-Bir film çekerler, nerede hamal, boyacı varsa, nerede gecekondu varsa gösterirler. Öyle filmleri gösterelim de ellinci yılda elâleme rezil mi olalım?
-Canım Hatice Hanım, boyacıyı, hamalı gelen yabancı zaten görüyor. Gecekondular falan da pek gizlenecek gibi değil.
- Canım olsun. O kadar güzel yerlerimiz var, onları çeksinler. Efes var, Bergama var. Sanat eserleri var. Süleymaniye var. Boğaziçi var. Hisar var. Moda köyü var. Güzelim yalılar var.
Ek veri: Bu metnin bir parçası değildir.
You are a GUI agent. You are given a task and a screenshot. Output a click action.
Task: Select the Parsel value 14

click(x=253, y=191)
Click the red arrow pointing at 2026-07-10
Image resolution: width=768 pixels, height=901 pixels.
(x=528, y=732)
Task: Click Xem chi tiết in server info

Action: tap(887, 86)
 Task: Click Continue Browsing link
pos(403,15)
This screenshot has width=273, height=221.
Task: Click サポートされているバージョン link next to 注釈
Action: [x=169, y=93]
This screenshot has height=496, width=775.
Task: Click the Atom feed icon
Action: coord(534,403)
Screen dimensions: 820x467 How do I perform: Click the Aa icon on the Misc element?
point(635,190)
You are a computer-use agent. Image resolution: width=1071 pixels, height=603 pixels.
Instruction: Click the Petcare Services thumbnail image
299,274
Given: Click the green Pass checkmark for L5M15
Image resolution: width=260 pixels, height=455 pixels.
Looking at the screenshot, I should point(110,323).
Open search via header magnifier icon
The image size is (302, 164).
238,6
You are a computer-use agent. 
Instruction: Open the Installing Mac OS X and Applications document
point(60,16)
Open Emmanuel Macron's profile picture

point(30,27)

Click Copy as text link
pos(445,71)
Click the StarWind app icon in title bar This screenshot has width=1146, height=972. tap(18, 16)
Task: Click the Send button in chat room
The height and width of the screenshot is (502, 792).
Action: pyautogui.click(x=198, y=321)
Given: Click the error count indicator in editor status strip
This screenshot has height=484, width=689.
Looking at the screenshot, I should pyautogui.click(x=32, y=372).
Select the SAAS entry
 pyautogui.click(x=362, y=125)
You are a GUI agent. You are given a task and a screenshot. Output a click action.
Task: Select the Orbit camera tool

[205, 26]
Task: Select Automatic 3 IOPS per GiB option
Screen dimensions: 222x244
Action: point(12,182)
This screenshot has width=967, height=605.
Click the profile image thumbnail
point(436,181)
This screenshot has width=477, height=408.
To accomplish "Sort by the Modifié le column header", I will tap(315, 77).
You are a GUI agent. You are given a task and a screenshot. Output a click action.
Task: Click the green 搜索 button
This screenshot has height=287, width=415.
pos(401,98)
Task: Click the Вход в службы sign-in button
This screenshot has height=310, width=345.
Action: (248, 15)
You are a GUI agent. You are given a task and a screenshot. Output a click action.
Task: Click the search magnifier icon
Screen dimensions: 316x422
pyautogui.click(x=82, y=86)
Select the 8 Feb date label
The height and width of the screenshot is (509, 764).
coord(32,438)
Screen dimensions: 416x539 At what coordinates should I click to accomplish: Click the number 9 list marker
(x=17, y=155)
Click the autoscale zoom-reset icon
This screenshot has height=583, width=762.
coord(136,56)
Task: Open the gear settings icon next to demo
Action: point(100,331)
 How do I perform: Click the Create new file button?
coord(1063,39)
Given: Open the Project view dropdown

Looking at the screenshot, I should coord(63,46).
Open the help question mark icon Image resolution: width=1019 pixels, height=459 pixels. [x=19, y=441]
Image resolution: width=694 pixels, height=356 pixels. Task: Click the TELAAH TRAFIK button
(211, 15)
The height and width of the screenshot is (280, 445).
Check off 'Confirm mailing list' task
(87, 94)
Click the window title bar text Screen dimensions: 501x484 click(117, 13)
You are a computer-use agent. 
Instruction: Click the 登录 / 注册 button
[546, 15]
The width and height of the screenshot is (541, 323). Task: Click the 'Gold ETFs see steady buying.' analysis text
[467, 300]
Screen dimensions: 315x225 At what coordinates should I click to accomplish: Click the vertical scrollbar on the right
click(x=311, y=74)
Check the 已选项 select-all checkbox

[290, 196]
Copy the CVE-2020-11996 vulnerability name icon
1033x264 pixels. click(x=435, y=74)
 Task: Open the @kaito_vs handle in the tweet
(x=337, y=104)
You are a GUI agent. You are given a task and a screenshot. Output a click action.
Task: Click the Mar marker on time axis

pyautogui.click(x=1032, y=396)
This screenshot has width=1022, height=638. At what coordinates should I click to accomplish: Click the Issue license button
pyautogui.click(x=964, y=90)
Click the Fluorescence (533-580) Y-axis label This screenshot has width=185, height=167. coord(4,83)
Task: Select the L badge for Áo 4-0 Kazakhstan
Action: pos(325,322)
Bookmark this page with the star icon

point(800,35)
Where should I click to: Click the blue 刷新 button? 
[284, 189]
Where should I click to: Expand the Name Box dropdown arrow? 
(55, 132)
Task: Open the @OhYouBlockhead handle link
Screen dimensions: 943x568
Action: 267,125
- Hatice Hanım sanattan söz ediyoruz, turistik propaganda filminden değil.
- Aman, iyi şey göstermek, iyi şeyden söz etmek sanat değil mi? Önce güzelliktir sanat!
- Değişmez, dural bir kavram değil ki, bu! Umutsuz insanları konu edinmek, umutsuzlukların mutluluğa dönüşmesini istemek, sanatı böylesi bir oluşumun hızlandırıcısı kılmak güzel bir düşünce sayılmaz mı?
-Ne derseniz deyin. Çıplak ayaklı, yükten kamburlaşmış hamalı göstermekle sanat yapılacağına beni inandıramazsınız. Sanat ruhun gıdasıdır bir kere.
-Brecht'in bir dizesi var: "Önce ekmek gelir, sonra ahlak". Yani karın doymadan ruh gıdası meselesi biraz....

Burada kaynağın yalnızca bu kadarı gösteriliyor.